Stored records:
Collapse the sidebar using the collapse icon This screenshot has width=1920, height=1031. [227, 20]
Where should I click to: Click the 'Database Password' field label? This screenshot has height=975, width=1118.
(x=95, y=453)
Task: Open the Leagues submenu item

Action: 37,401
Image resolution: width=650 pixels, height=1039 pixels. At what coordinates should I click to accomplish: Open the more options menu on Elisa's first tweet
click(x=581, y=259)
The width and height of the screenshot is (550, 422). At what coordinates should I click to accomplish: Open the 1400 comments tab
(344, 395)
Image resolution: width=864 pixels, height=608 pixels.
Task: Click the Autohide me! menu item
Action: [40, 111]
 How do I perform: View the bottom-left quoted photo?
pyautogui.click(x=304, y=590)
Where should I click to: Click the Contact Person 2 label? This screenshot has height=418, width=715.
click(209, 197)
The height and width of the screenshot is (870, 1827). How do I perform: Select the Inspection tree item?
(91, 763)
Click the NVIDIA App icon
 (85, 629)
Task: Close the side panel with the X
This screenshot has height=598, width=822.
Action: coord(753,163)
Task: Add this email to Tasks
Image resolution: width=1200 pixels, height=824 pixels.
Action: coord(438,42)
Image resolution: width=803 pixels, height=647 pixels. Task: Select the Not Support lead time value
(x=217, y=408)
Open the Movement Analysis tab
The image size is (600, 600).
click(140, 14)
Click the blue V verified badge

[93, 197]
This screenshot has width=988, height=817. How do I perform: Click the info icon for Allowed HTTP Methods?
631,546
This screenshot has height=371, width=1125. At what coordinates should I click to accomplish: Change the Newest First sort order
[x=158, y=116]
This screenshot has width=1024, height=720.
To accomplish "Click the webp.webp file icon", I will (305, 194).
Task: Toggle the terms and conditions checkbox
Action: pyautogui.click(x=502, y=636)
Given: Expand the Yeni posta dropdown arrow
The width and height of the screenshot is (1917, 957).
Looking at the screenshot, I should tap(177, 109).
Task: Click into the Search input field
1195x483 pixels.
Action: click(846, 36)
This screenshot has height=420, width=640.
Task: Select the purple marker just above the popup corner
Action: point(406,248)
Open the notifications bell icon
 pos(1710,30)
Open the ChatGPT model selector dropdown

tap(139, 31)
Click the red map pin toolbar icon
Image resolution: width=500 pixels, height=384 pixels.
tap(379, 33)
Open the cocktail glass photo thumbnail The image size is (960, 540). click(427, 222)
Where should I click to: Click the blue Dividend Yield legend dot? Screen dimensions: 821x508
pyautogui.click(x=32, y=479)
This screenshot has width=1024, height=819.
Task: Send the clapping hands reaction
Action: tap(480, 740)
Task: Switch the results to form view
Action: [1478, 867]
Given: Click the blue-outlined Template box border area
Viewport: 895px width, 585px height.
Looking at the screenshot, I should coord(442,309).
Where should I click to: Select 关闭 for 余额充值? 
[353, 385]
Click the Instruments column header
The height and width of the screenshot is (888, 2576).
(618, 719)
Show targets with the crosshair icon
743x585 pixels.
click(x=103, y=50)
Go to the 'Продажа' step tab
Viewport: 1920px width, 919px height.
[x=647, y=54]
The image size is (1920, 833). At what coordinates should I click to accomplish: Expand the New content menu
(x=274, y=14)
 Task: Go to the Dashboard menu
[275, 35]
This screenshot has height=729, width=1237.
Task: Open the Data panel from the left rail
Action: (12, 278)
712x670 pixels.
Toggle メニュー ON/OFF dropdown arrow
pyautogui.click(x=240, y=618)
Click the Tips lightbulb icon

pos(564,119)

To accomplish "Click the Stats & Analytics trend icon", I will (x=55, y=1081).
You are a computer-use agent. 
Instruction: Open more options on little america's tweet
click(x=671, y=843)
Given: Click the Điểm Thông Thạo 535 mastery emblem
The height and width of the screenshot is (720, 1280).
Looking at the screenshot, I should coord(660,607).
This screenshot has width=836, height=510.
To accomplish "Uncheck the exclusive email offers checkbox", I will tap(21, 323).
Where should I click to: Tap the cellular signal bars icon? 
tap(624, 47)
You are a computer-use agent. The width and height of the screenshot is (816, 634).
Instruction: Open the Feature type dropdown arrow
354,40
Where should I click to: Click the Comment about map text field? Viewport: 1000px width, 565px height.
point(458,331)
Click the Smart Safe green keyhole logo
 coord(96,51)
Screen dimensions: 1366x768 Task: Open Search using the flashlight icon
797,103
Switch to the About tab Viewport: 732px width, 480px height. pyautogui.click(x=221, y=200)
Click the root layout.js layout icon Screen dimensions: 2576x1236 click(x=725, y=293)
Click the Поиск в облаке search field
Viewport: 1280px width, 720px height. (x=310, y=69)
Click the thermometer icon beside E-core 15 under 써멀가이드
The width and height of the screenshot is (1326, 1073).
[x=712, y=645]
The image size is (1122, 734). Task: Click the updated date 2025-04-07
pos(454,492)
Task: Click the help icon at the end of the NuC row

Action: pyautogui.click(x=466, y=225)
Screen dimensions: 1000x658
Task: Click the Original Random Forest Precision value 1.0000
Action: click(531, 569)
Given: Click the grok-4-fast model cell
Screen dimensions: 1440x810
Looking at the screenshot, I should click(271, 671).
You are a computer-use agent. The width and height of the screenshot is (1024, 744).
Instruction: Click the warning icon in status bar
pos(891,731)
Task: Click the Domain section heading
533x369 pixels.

*TASK DESCRIPTION*: Exactly as written, please reproduce the lines from the first line of the data to the line containing "Task: Click into the Search input field", inclusive, and nothing else.

*EXERCISE SOLUTION*:
Collapse the sidebar using the collapse icon This screenshot has width=1920, height=1031. [227, 20]
Where should I click to: Click the 'Database Password' field label? This screenshot has height=975, width=1118.
(x=95, y=453)
Task: Open the Leagues submenu item

Action: 37,401
Image resolution: width=650 pixels, height=1039 pixels. At what coordinates should I click to accomplish: Open the more options menu on Elisa's first tweet
click(x=581, y=259)
The width and height of the screenshot is (550, 422). At what coordinates should I click to accomplish: Open the 1400 comments tab
(344, 395)
Image resolution: width=864 pixels, height=608 pixels.
Task: Click the Autohide me! menu item
Action: [40, 111]
 How do I perform: View the bottom-left quoted photo?
pyautogui.click(x=304, y=590)
Where should I click to: Click the Contact Person 2 label? This screenshot has height=418, width=715.
click(209, 197)
The height and width of the screenshot is (870, 1827). How do I perform: Select the Inspection tree item?
(91, 763)
Click the NVIDIA App icon
 (85, 629)
Task: Close the side panel with the X
This screenshot has height=598, width=822.
Action: coord(753,163)
Task: Add this email to Tasks
Image resolution: width=1200 pixels, height=824 pixels.
Action: coord(438,42)
Image resolution: width=803 pixels, height=647 pixels. Task: Select the Not Support lead time value
(x=217, y=408)
Open the Movement Analysis tab
The image size is (600, 600).
click(140, 14)
Click the blue V verified badge

[93, 197]
This screenshot has width=988, height=817. How do I perform: Click the info icon for Allowed HTTP Methods?
631,546
This screenshot has height=371, width=1125. At what coordinates should I click to accomplish: Change the Newest First sort order
[x=158, y=116]
This screenshot has width=1024, height=720.
To accomplish "Click the webp.webp file icon", I will (305, 194).
Task: Toggle the terms and conditions checkbox
Action: pyautogui.click(x=502, y=636)
Given: Expand the Yeni posta dropdown arrow
The width and height of the screenshot is (1917, 957).
Looking at the screenshot, I should tap(177, 109).
Task: Click into the Search input field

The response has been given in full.